We talked about what I did, where I was based, what I enjoyed … the usual sorts of things one would expect in any interview, really. Likewise, we talked about them, too. They did, in fact, seem like very nice people who had a lot of fun in EVE Online.
Their living was made mostly by mining operations and running missions. They had more than 40 members, most, if not all, of whom were adults who embraced a mature approach to the game: no stealing, no smack talk, no anything that might cause anyone to take offense or elicit a declaration of war. All very understandable. All very nice.
I listened. I thought.
Later on, in the forums, I came across a term that pirates in the game use to describe corporations organized and run in this manner: Carebear.
Carebear.
What to make of that?
I’m chuckling as I type this right now.
I am a middle-aged carebear for a wife and three children. I’m also a carebear for a group of IT specialists whose job it is to be carebears for our company’s data. Some of them have a hard time playing well with others, so I wind up being a carebear for the people they bend out of shape. I’m a pro at this already.
Carebear? In EVE Online?
Why in the galaxy would I want to be a carebear in my one and only escape from my carebear reality?
Heck, let’s blow up carebears instead.
Let’s strike fear into unsuspecting traders and miners. Let’s become the scourge of the galaxy. Let’s fight great and glorious wars against wicked, smothering carebear corporations — which by the way, are really just minding their own business, but hey.
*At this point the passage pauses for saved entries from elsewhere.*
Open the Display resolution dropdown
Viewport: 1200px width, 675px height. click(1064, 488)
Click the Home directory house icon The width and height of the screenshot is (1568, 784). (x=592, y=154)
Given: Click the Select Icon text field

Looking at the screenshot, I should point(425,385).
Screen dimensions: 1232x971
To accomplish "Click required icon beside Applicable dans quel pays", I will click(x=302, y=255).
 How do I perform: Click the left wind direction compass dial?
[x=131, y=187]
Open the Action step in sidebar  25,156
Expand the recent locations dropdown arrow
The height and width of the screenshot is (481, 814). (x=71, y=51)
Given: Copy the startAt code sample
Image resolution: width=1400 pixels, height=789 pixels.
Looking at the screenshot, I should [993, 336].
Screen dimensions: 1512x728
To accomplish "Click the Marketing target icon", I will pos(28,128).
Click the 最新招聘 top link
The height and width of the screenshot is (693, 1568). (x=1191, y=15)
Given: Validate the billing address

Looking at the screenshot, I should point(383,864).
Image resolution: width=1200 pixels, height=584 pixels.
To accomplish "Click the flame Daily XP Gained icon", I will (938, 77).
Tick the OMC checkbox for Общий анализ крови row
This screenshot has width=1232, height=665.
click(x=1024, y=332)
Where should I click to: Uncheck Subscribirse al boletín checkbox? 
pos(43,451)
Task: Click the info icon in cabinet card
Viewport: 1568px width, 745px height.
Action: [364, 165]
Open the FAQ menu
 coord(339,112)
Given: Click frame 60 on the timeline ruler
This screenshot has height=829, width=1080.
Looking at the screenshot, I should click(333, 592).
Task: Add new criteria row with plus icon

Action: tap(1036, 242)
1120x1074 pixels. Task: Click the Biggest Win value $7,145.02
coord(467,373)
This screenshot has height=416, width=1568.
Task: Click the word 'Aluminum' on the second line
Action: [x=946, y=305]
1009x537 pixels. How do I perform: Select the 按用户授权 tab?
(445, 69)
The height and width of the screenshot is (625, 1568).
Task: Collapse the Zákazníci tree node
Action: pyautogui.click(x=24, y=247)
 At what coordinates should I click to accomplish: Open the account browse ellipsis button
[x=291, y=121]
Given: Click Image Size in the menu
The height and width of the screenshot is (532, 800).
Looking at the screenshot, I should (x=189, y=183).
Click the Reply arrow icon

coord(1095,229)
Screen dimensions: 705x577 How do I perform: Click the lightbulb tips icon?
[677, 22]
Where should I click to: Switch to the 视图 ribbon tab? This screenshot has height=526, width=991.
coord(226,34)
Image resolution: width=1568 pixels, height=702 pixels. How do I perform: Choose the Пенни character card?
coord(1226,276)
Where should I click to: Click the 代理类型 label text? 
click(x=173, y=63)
Let’s be pixel pirates with virtual vanquishing devilish drones that send shocking shivers so deep into people that their halting hands can’t even click them out of dire straits of my monstrous malicious making. Mmwwwwaaahahahahaha!
Am I getting carried away, or what?
In the end, after a pleasant chat, we wished one another well and I told them I would be in touch soon, likely to apply for membership. I had second thoughts a couple of days later, so I thanked them again for the invitation and told them I wasn’t yet sure in which direction my character was headed.
Pondering the situation, the carebear in me surfaced: “I’d better get moving and get to work salvaging and making a good, honest living out there. I’ll need the money.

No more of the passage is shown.